───── Texto

Fusilerías

Los negros literarios

Los franceses llaman nègre literario a un hombre que escribe en nombre de otro, más allá del sentido peyorativo de ese término coloquial, surgido del pasado esclavista de una Francia en la que hoy es palabra de uso común y existe resistencia de la industria editorial, sellos y autores, a adaptarse al más neutral del inglés, ghostwriter, escritor fantasma.

Es así que el nègre es el escritor anónimo que lega de común acuerdo los méritos de su obra a quien aparecerá como el firmante, práctica sistemática en varios mundos, como el deportivo, el empresarial y el de los espectáculos, cuando las voces de esos ámbitos se animan a “escribir” sus memorias o, atrapadas en algún escándalo, deciden dar su “verdad” por medio de un libro.

El fusilero debe hacer un paréntesis para confesar que tuvo su episodio de negro periodístico recién graduado de la universidad, cuando el subdirector de un diario nacional que fue su profesor le encargó escribir las columnas, dos a la semana, de una ya entonces gran voz del periodismo deportivo, con estudios incluso de letras hispánicas, pero cuya especialidad eran la televisión y la radio. Un año de columnista fantasma allá por 1990.

──────────
───── Registros de datos

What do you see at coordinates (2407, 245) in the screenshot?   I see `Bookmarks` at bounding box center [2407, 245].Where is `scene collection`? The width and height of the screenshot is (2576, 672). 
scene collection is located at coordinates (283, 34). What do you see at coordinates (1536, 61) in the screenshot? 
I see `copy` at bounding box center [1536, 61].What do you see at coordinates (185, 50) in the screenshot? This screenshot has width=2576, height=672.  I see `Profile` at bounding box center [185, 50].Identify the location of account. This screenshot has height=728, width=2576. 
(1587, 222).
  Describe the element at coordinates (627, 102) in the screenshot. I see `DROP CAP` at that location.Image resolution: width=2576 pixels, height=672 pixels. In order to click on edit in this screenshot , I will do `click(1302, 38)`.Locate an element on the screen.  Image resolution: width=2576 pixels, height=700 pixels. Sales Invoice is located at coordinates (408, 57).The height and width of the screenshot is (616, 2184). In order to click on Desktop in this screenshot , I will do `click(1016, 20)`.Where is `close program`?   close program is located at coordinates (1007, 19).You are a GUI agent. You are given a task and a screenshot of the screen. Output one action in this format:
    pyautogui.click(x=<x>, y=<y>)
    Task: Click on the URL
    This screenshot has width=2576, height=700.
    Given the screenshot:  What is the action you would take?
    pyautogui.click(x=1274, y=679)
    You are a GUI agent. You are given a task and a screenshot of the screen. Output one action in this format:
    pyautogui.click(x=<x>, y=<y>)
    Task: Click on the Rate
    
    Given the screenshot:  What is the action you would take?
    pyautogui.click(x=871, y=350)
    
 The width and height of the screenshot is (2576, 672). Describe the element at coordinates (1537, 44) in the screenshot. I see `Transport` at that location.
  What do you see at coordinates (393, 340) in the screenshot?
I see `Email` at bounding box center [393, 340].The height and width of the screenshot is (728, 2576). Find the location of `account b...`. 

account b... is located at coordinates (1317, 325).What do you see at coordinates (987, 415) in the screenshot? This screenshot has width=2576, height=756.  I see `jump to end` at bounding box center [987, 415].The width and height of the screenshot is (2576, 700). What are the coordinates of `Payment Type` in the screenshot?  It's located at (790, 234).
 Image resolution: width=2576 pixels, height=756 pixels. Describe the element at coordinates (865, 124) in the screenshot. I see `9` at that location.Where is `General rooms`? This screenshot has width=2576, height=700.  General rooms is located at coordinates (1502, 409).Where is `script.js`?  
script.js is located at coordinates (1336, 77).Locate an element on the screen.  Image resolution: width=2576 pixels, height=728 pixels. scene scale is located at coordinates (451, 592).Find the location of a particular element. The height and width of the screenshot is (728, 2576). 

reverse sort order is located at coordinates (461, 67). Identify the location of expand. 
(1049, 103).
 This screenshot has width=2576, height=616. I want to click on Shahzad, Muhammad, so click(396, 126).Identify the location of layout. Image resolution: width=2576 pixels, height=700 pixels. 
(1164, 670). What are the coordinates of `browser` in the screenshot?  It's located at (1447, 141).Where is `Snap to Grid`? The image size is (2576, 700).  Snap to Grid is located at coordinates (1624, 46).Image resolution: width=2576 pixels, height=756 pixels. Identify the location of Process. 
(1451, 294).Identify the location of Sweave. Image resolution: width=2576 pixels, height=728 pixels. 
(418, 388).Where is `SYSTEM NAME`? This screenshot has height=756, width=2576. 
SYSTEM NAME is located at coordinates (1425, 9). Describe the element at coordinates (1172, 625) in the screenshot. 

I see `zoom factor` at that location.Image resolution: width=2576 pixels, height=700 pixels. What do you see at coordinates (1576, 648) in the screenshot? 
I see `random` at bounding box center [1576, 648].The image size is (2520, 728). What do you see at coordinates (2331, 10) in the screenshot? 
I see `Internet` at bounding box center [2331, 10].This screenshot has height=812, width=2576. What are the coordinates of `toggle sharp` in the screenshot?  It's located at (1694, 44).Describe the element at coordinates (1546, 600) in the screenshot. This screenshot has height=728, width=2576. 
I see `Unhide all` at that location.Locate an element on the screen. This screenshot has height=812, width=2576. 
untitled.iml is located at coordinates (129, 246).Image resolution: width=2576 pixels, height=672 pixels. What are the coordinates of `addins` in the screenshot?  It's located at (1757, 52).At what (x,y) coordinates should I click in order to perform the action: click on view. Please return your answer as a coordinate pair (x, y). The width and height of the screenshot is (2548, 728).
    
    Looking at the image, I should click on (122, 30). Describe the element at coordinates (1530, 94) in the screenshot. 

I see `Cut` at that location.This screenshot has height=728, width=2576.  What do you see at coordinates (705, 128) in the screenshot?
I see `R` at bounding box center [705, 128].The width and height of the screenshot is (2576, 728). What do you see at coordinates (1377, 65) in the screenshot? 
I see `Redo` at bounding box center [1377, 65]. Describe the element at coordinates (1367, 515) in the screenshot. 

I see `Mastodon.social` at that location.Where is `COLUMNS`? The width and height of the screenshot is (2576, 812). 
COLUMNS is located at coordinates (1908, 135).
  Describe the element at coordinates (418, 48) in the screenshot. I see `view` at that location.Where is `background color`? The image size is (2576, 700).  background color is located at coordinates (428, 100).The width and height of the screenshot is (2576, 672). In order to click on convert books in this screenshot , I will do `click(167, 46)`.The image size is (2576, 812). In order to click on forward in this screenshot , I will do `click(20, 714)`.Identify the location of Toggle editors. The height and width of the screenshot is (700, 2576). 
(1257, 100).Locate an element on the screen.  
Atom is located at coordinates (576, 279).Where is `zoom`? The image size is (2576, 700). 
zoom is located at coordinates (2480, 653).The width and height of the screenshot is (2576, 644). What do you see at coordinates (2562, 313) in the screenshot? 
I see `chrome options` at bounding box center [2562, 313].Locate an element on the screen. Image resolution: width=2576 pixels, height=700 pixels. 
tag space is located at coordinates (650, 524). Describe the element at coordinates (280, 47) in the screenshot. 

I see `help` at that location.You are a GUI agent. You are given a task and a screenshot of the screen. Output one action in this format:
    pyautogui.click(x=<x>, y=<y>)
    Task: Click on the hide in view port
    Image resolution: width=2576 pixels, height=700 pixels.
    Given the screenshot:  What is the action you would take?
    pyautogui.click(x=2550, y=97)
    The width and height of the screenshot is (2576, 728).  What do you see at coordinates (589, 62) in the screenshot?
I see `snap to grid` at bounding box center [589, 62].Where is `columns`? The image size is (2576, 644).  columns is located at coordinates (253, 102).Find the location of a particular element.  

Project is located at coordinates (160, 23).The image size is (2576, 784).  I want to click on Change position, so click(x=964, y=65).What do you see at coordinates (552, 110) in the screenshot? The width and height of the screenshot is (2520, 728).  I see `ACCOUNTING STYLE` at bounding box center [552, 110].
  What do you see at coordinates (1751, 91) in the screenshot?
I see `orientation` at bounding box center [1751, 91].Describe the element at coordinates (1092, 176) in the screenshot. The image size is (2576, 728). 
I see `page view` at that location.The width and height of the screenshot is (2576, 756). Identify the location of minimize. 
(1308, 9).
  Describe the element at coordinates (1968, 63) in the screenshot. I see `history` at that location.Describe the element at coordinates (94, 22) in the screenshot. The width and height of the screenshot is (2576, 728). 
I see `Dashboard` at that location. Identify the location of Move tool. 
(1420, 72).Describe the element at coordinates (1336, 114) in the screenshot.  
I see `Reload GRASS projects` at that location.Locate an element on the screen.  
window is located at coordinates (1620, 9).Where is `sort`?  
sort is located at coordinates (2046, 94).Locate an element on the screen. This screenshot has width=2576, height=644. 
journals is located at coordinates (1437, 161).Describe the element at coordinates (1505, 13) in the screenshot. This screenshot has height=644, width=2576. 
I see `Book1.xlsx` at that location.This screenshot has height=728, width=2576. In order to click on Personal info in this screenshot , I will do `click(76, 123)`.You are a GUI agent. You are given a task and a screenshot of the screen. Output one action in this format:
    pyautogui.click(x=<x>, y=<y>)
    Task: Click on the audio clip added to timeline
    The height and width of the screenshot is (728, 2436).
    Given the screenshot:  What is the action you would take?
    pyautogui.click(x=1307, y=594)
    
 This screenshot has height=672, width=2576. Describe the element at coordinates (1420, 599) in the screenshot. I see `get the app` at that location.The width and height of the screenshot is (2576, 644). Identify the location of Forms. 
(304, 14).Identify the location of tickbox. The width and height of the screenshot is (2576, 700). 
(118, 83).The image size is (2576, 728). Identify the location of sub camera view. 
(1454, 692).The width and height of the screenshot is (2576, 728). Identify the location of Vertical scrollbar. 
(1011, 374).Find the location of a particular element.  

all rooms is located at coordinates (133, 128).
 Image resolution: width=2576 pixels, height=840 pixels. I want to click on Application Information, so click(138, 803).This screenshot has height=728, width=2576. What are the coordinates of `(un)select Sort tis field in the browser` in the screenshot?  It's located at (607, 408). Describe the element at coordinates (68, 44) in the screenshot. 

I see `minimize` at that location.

──────────

Comprueba tu comprensión >>
- A) Extrae del texto sobre los negros literarios el fragmento comprendido entre "Los negros literarios" y "de un libro.", ambos incluidos.
- B) Responde según el texto sobre los negros literarios:
(i) ¿Qué término inglés se presenta como más neutral que nègre?
(ii) ¿Cuántas columnas por semana le encargaron escribir al fusilero?
(iii) ¿Hacia qué año fue columnista fantasma?
- C) Prosigue el texto sobre los negros literarios a partir de donde termina.

Resultados por tarea >>
- A)
Los negros literarios

Los franceses llaman nègre literario a un hombre que escribe en nombre de otro, más allá del sentido peyorativo de ese término coloquial, surgido del pasado esclavista de una Francia en la que hoy es palabra de uso común y existe resistencia de la industria editorial, sellos y autores, a adaptarse al más neutral del inglés, ghostwriter, escritor fantasma.

Es así que el nègre es el escritor anónimo que lega de común acuerdo los méritos de su obra a quien aparecerá como el firmante, práctica sistemática en varios mundos, como el deportivo, el empresarial y el de los espectáculos, cuando las voces de esos ámbitos se animan a “escribir” sus memorias o, atrapadas en algún escándalo, deciden dar su “verdad” por medio de un libro.

- B)
(i) Ghostwriter.
(ii) Dos.
(iii) Hacia 1990.

- C)
El escritor Pierre Assouline, colaborador de Le Monde y Le MagazineLittéraire, subió a Twitter un texto de Emeline Amétis, publicado en el sitio Slate, sobre el origen de la expresión nègre literario, en el que relata cómo los franceses se niegan a sustituirla por escritor fantasma, alegando que nada tiene de racismo y sí mucho de orgullo por su lengua, aunque sí prefieren usar el anglicismo black para una persona de raza negra. Creen, como el fusilero, que el contexto manda.

Pero hay algunas casas editoriales que han tomado la decisión de llevar el nombre del nègre en la cuarta de forros del libro, por lo que, al dejar de ser anónimo por completo, lo llaman métis, sinónimo de mulato. Hay otros autores que firman el libro junto con la figura estelar de la obra, aunque es obvio que siempre aparecerán en un lugar secundario en portada.

Amétis cita a Éric Fassin, un profesor de sociología, quien cuenta que Saint-Simon hablaba de hacer trabajar a alguien como un negro y es a mediados del siglo XVIII cuando se ha comenzado a aplicar a escritores, pero el uso se populariza en 1845, luego de que un periodista de la época, Eugène de Mirecourt, acusa a Alexandre Dumas de echar mano de diversos colaboradores para la redacción de sus obras sin darles crédito, sometiéndolos a condición de negros bajo el látigo de un mulato. El panfleto costó al denunciante seis meses de prisión y multa por difamación.

Sin embargo, se sabe que un conocido colaborador de Dumas, Auguste Maquet, escribió una trama de 12 páginas basada en sus conocimientos históricos, que se convirtieron en 70 una vez que cayeron en manos del autor de Los tres mosqueteros, a partir de un estudio del manuscrito citado por Catherine Mory en su ensayo Literatura para quienes han olvidado todo. Tiempo después Dumas hijo, autor de La dama de las camelias, dirá que su padre era un mulato que tenía sus negros. Elevado a la Academia Francesa, declara que ese honor lo recibe en nombre de su papá, verdadero merecedor de tal reconocimiento.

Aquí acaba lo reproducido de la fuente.